When people focus on achievement, they will develop a black-or-white perspective and tend to feel demotivated and discouraged when they don’t achieve what they want. With a growth mindset, there can be no failure. As long as you are learning, you are making progress! You are more likely to persevere and figure ways how to improve by not focusing on achievement. Identifying what needs to improve is no longer a death sentence, but a means to keep growing and moving forward.

 

Why hide deficiencies instead of overcoming them? Why look for friends or partners who will just shore up your self-esteem instead of ones who will also challenge you to grow? And why seek out the tried and true, instead of experiences that will stretch you? The passion for stretching yourself and sticking to it, even (or especially) when it’s not going well, is the hallmark of the growth mindset. This is the mindset that allows people to thrive during some of the most challenging times in their lives.

Carol Dweck

Remembering the positives

Research has shown that cultivating positive emotions and character traits through simple psychological exercises can increase happiness and improve mental health.

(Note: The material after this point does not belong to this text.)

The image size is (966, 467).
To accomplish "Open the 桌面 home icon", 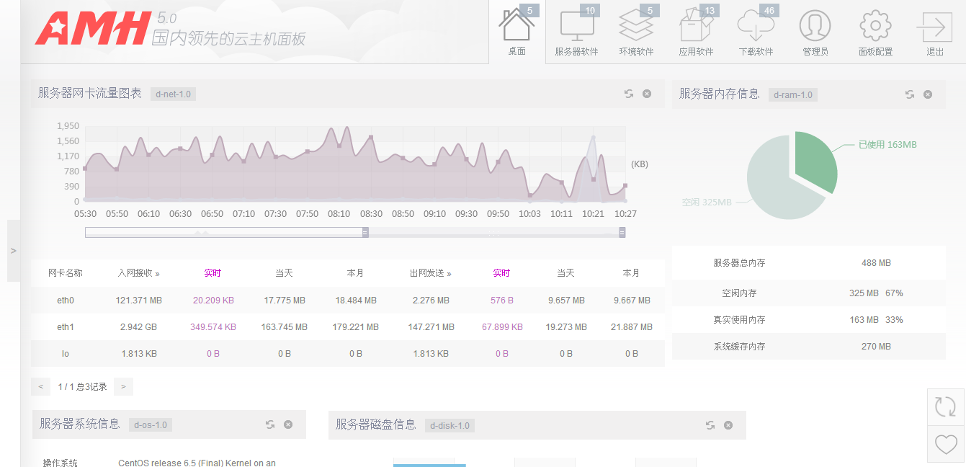I will coord(516,27).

Doing any of these exercises once or twice a week will help you gain a more positive perspective in life.

  1. Three good things
    Write down three things that went well each day and their causes every night for one week. In addition, provide a causal explanation for each good thing.
  2. Gratitude visit
    Think about someone who has been especially kind to you but you never had the chance to properly thank them. Write a letter of gratitude to them and deliver it to them in person or in the mail.
  3.  You at your best
    Think about a time when you were at your best, when you felt productive or happy or when you overcame a difficult time. Write the story down in detail - with a real beginning, middle and end. Read this story daily for a week and every time you read it, identify your personal strengths or positive qualities you displayed during that time. Were you brave? Honest? Curious? Caring? Finally look at the strengths you have identified  and consider how you can make the most of those strengths? How can you display them in your daily life?
  4.  Identify and use your signature strength
    Find out what your character strengths are by completing this questionnaire. Consider how you can use one one of these top strengths in a new and different way every day for the next week.

 

Changing mindsets

Thinking styles

When something happens, how we perceive the event and explain it to ourselves (thoughts) affect the way we feel (emotions) and determine what we will do next (behaviour). It’s the A-B-C of events.

A-B-C of events

A = Affect (Emotions)

B= Behavior

C= Cognition (Thoughts)

Sometimes we develop patterns of negative thinking styles that pop into our head automatically whenever you face a situation. For instance, when someone gives us weird look, we might think “this person doesn’t like me”, even if there is no other evidence supporting that thought! These negative self talk lead us to feel bad about ourselves, anxious, sad or even angry. Subsequently, we may lash out, withdraw or avoid people or the situation.

Take a look at the list below and see if any of these thinking styles sound familiar.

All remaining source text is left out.